▶ REQUIREMENT: Reproduce the listing below with every "GUI agent" changed to "desktop agent" and nothing else altered.

▶ AVAILABLE DATA:
========================================================================
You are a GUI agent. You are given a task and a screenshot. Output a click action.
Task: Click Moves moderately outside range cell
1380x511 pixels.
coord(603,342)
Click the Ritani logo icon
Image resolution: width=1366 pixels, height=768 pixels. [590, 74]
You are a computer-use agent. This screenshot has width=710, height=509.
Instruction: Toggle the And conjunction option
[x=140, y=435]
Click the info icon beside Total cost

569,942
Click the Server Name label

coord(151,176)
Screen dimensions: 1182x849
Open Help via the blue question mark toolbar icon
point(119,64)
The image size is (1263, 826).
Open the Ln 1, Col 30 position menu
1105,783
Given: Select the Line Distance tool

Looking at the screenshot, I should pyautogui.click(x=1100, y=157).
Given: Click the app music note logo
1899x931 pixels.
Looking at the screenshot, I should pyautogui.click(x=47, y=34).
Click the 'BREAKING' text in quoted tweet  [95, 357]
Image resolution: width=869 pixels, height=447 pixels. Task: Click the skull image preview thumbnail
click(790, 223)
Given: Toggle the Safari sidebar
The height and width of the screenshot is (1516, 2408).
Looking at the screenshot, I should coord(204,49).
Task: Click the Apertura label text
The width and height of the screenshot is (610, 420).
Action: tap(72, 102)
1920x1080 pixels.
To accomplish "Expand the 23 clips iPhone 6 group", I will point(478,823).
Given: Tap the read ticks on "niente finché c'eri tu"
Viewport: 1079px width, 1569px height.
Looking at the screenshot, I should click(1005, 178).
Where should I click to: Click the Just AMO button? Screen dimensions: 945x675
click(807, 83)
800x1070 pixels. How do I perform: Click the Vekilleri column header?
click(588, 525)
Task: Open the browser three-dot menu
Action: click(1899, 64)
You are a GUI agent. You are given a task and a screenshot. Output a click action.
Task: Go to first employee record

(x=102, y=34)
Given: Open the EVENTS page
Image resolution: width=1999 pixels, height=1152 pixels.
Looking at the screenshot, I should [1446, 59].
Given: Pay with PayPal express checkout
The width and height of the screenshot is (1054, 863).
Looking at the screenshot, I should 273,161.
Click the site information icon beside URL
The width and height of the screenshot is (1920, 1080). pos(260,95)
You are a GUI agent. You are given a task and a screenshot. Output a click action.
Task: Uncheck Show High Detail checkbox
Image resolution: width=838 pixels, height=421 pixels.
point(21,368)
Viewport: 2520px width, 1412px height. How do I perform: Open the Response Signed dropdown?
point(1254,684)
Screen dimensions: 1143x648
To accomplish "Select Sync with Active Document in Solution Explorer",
========================================================================
▶ SOLVED EXERCISE:
You are a desktop agent. You are given a task and a screenshot. Output a click action.
Task: Click Moves moderately outside range cell
1380x511 pixels.
coord(603,342)
Click the Ritani logo icon
Image resolution: width=1366 pixels, height=768 pixels. [590, 74]
You are a computer-use agent. This screenshot has width=710, height=509.
Instruction: Toggle the And conjunction option
[x=140, y=435]
Click the info icon beside Total cost

569,942
Click the Server Name label

coord(151,176)
Screen dimensions: 1182x849
Open Help via the blue question mark toolbar icon
point(119,64)
The image size is (1263, 826).
Open the Ln 1, Col 30 position menu
1105,783
Given: Select the Line Distance tool

Looking at the screenshot, I should pyautogui.click(x=1100, y=157).
Given: Click the app music note logo
1899x931 pixels.
Looking at the screenshot, I should pyautogui.click(x=47, y=34).
Click the 'BREAKING' text in quoted tweet  [95, 357]
Image resolution: width=869 pixels, height=447 pixels. Task: Click the skull image preview thumbnail
click(790, 223)
Given: Toggle the Safari sidebar
The height and width of the screenshot is (1516, 2408).
Looking at the screenshot, I should coord(204,49).
Task: Click the Apertura label text
The width and height of the screenshot is (610, 420).
Action: tap(72, 102)
1920x1080 pixels.
To accomplish "Expand the 23 clips iPhone 6 group", I will point(478,823).
Given: Tap the read ticks on "niente finché c'eri tu"
Viewport: 1079px width, 1569px height.
Looking at the screenshot, I should click(1005, 178).
Where should I click to: Click the Just AMO button? Screen dimensions: 945x675
click(807, 83)
800x1070 pixels. How do I perform: Click the Vekilleri column header?
click(588, 525)
Task: Open the browser three-dot menu
Action: click(1899, 64)
You are a desktop agent. You are given a task and a screenshot. Output a click action.
Task: Go to first employee record

(x=102, y=34)
Given: Open the EVENTS page
Image resolution: width=1999 pixels, height=1152 pixels.
Looking at the screenshot, I should [1446, 59].
Given: Pay with PayPal express checkout
The width and height of the screenshot is (1054, 863).
Looking at the screenshot, I should 273,161.
Click the site information icon beside URL
The width and height of the screenshot is (1920, 1080). pos(260,95)
You are a desktop agent. You are given a task and a screenshot. Output a click action.
Task: Uncheck Show High Detail checkbox
Image resolution: width=838 pixels, height=421 pixels.
point(21,368)
Viewport: 2520px width, 1412px height. How do I perform: Open the Response Signed dropdown?
point(1254,684)
Screen dimensions: 1143x648
To accomplish "Select Sync with Active Document in Solution Explorer",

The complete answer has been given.